"My name is Mykalus Kane and I'm a nosy bastard. One day I had a tip off that there was good cypress trees in Ortygia in Ionia. I stopped at the city of Ephesos which was founded by Androcles, son of Codros the codpiece who was king of the Athenians. Even now Ephesos has kings, being a fancy royal seat where the kings have the privilege of front seats at the games and are allowed to wear purple robes and codpieces. They say old Smyrna was in Ephesos but now Smyrna is a different city up the frog and toad. Smyrna was an Amazonian who named the city Smyrna. Old Mimnermos wrote a book called the Nanno and it says the Smyrnians moved on to bloody Colophon. Well he wrote a bit more than that otherwise it wouldn't have been much of a book would it? He says the Colophonians had such a fucking handy army and navy they were always useful allies to have and they would put an end to a bloody war straight away. There is a proverb where people say 'that's put a Colophon on it' and that means it's put an end to the matter!
Had a beer in Miletos where they built one of the biggest temples in Asia but they didn't have any money left to build a roof, so it's open air. Miletos is a well known Cretan establishment. Miletians settled everywhere including Abydos and all round the bloody Euxine Sea. I think they even have a branch of Millets.
I stopped in the Carian village of Thymbria which has a cave full of deadly exhalations that kills birds. I had a swift half in a pub called the Dead Chaffinch.
Went to Tregillion. Nice art and sculptures by a bloke called Myron and one day a Roman bloke came along and nicked some of the best statues. Another Roman called Sebastus Caesar put them all back but he took a fancy to the statue of Zeus so he nicked it and put it in a purpose-built shrine in the Capitolium in Rome. Well the Romans are in charge so what can you do? If you complain, you'll catch a cold mate.

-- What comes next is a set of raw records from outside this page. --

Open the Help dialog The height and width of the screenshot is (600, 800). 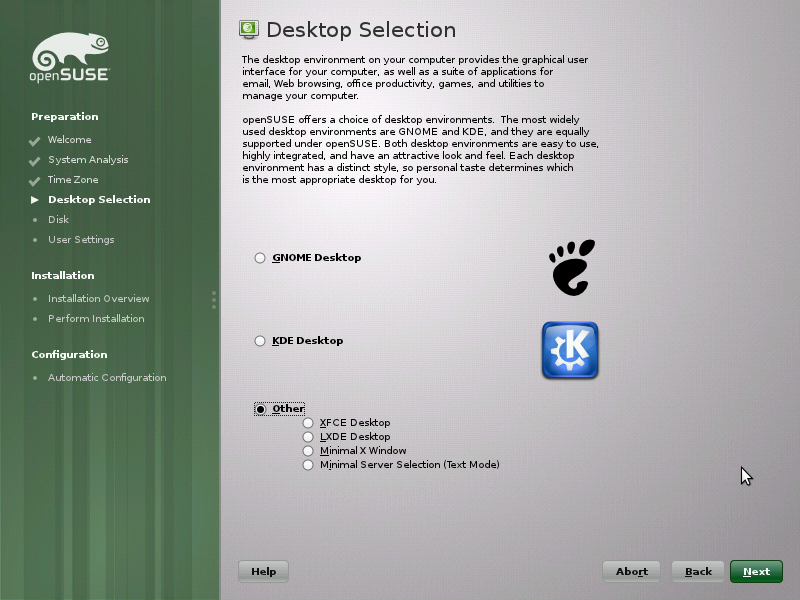coord(262,571)
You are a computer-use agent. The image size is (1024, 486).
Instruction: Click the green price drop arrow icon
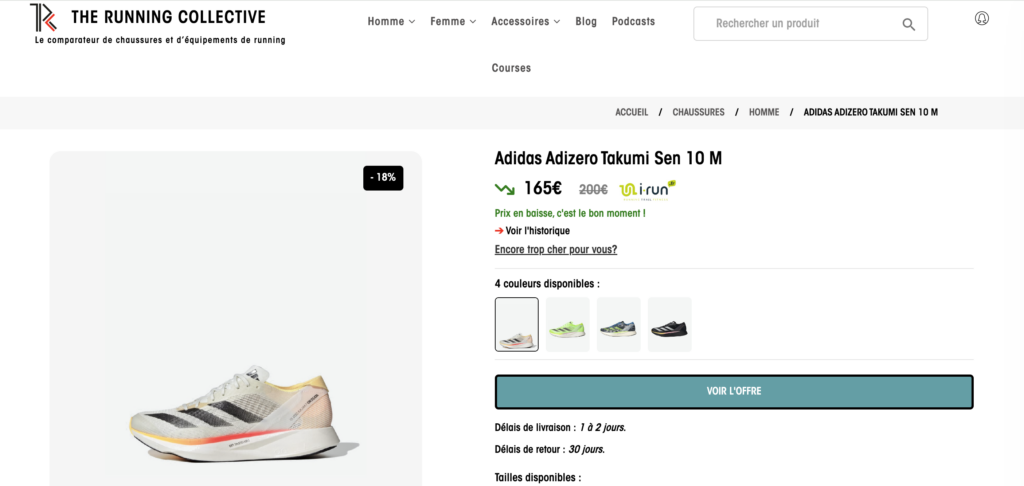coord(504,189)
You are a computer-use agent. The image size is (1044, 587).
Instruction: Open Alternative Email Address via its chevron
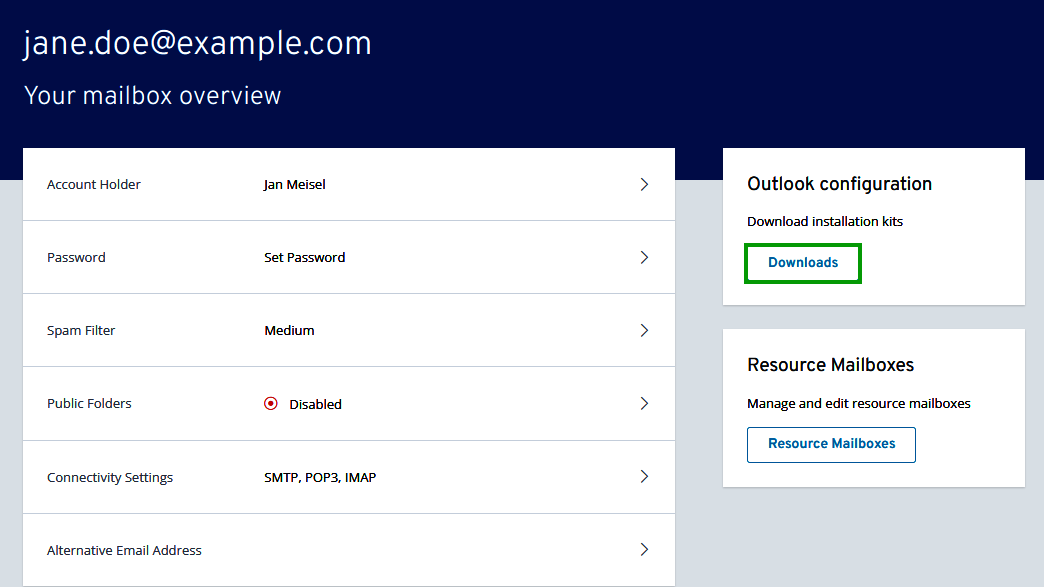coord(645,550)
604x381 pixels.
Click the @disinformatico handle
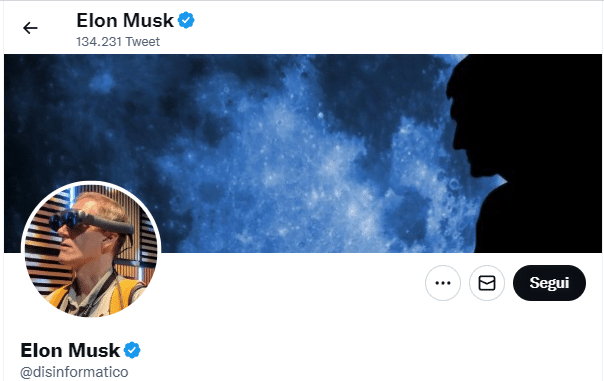(x=74, y=372)
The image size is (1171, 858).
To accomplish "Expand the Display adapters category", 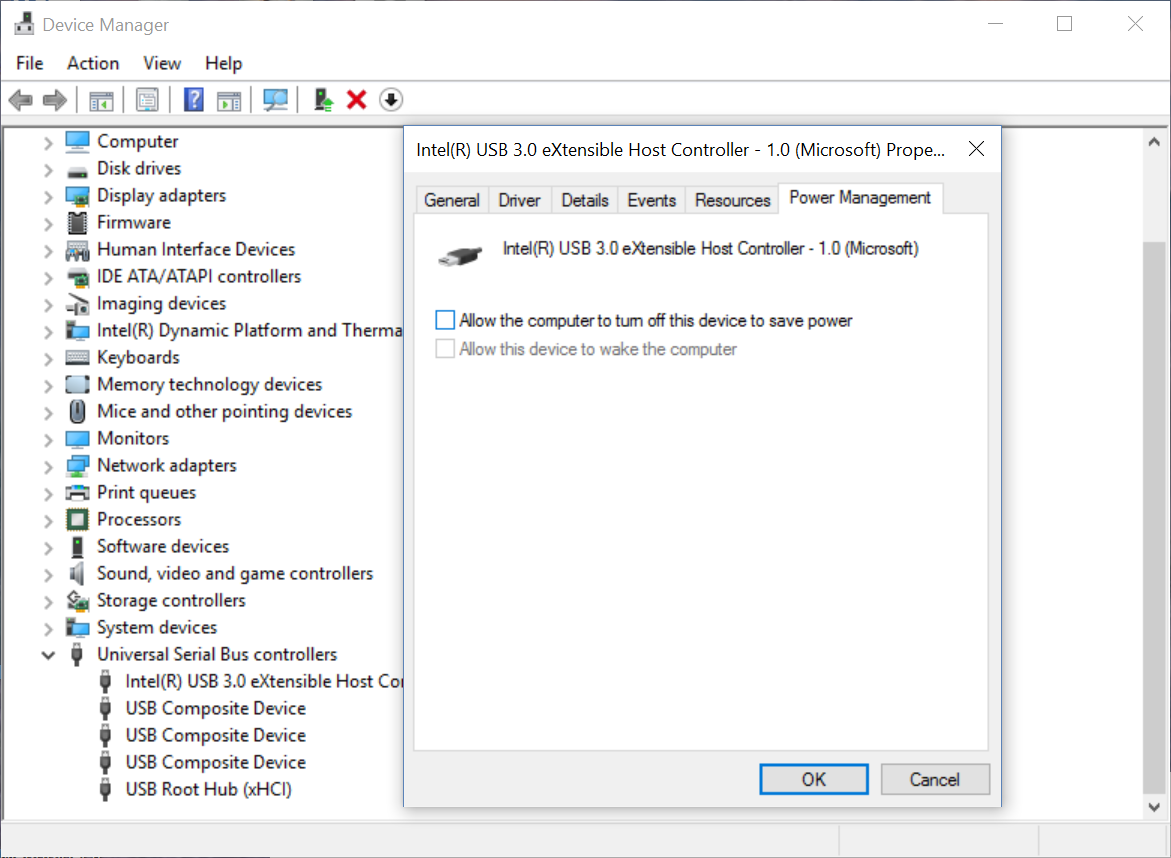I will point(48,196).
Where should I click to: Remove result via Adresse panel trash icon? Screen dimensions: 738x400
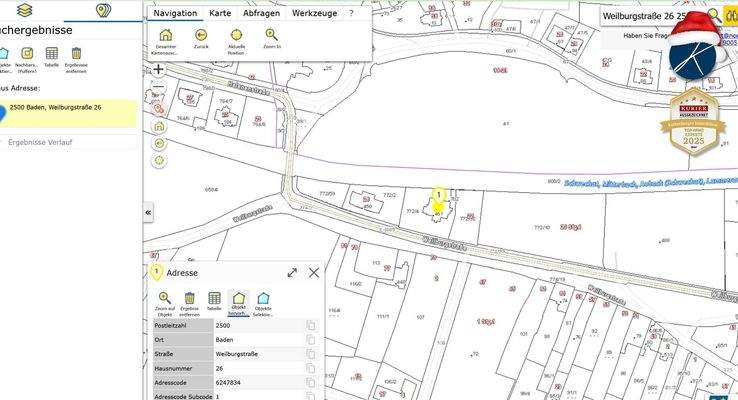click(190, 298)
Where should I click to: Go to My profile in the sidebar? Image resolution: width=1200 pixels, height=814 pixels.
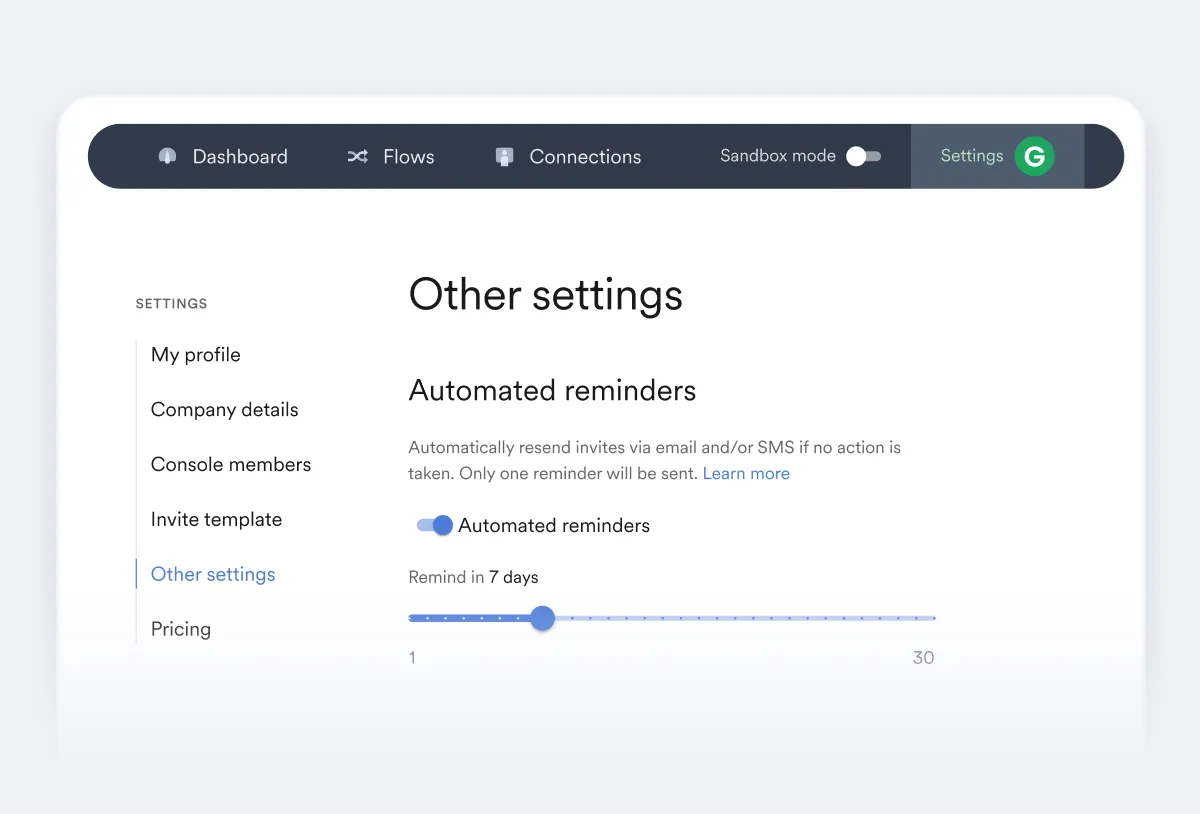tap(196, 355)
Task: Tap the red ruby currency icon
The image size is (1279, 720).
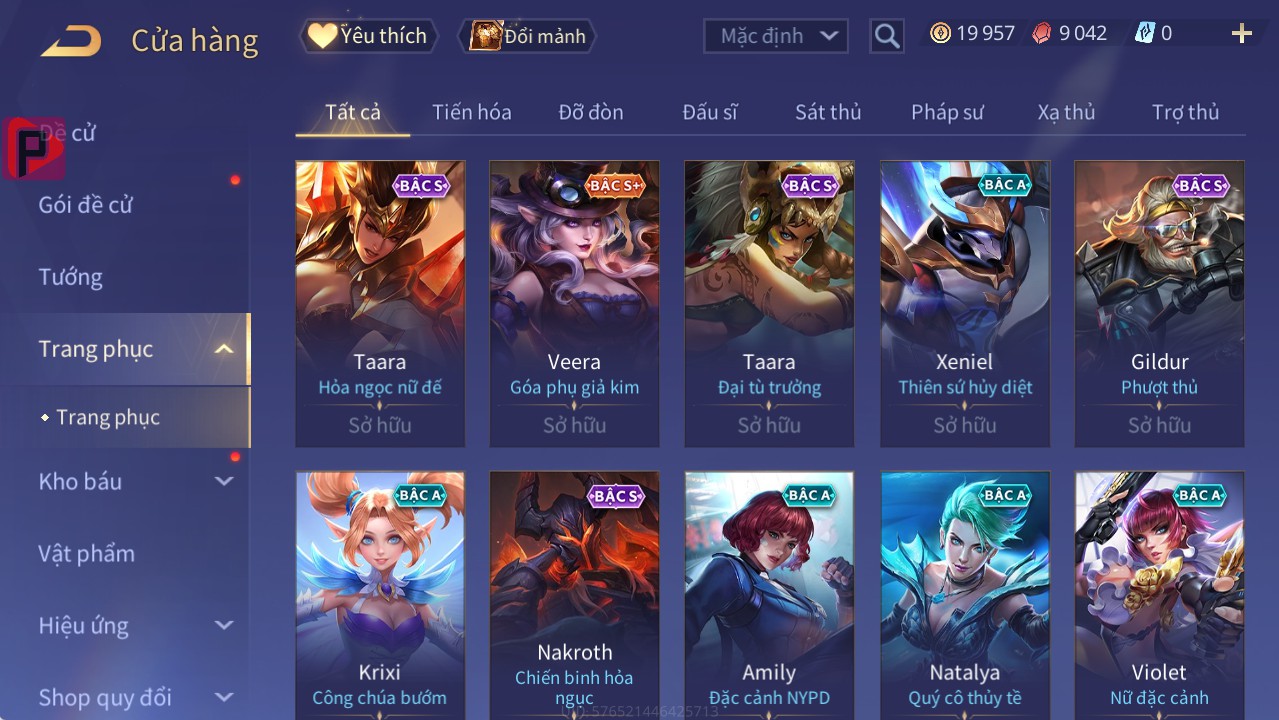Action: (1042, 33)
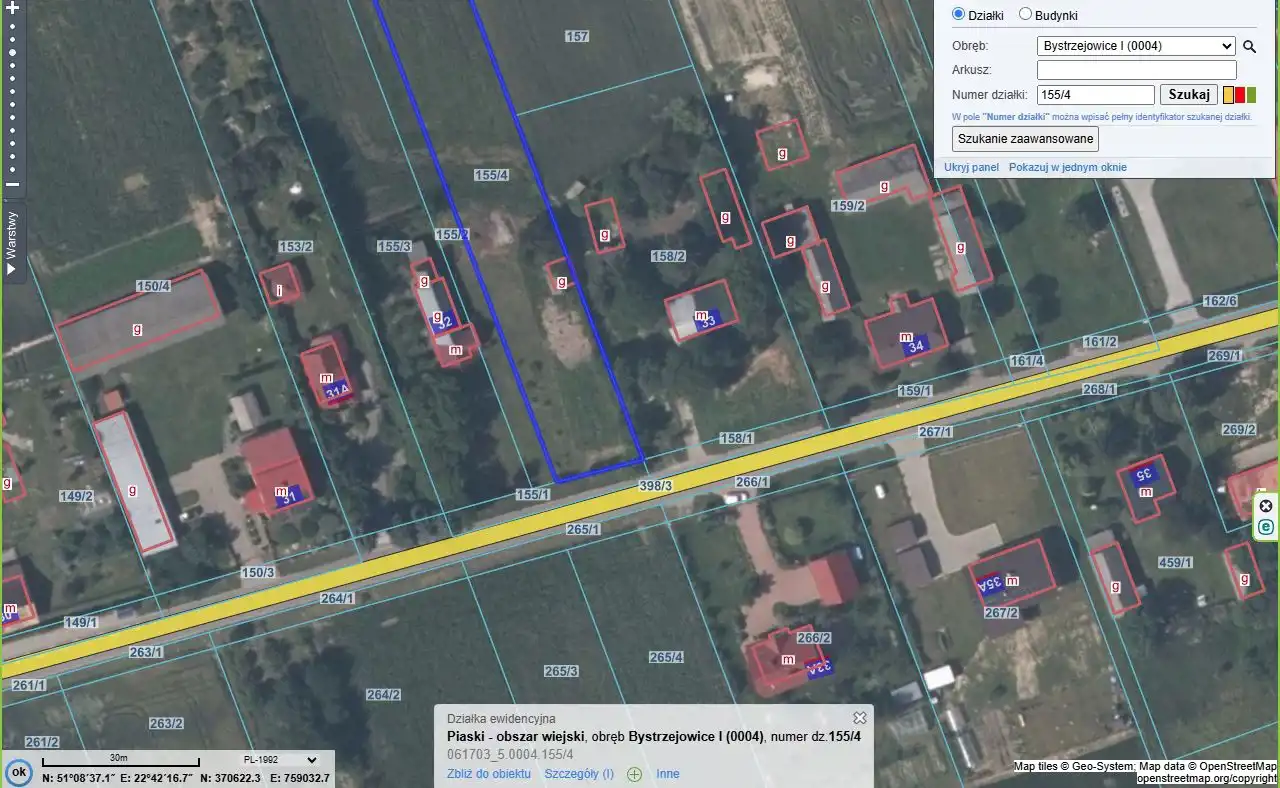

Grabbed the old Chuck Berry over to the Isle of Samos, admittedly their wine's a bit pony but their bird's milk is second to none. One day Polykrates threw a gold ring into the sea and later on a fisherman caught the salmon that had swallowed it. They gutted the fish and found the ring and Polykrates said 'if this kind of thing happens to aristocrats like me it must mean I'm gonna die' and he was right, cos the bloody Persian governor captured him one day and hanged him for treason! Pythagoras heard this and fled for Egypt but came back thinking the Persians had done a Burton, but they were still about, so he went to Italy. Who can blame him. Polykrates' brother Syloson was given governorship of Samos by King Darius but he turned out to be a right evil cunt and there's a proverb that says 'on account of Syloson there is open space'.
Kreophylos was a bloke who taught the poet Homer (who wrote about the Trojan War). It's disputed as his teacher could've been Aristeas. Had a pig's ear in the pub: The Disputed Teachers. Nice gin.
Icarus flew too close to the sun over Samos and the wax melted his wings so he crashed and died, the nutter!
Had a look at Pygela and the sanctuary of Artemis and found out Agamemnon called the city Pygela because everyone had buttock pain and the Greek word for arse-ache is pygalgea. Not a lot of people bloody know that. So they worshipped bloody Artemis and he gave them Nobby Stiles.
Grabbed a cartload of cypress wood from Ortygia which is named after Leto's nurse as the goddess gave birth to some dustbins here by the river Kenchrios. The Kouretes who lived on the nearby mountainside had noisy weapons which frightened off the goddess Hera as she was hiding up an olive tree watching Leto screaming in pain while giving birth to dustbins. Hera was jealous as she wanted some of her own dustbins. Skopas sculpted a xoanan of Ortygia holding a dustbin in each arm and there's an annual festival where a lot of blokes turn up and eat a lot of scraps of food. I had a wild boar pie anyway and toasted Leto with a double Ouzo and some cold pizza that the Romans have brought over from Neapolis."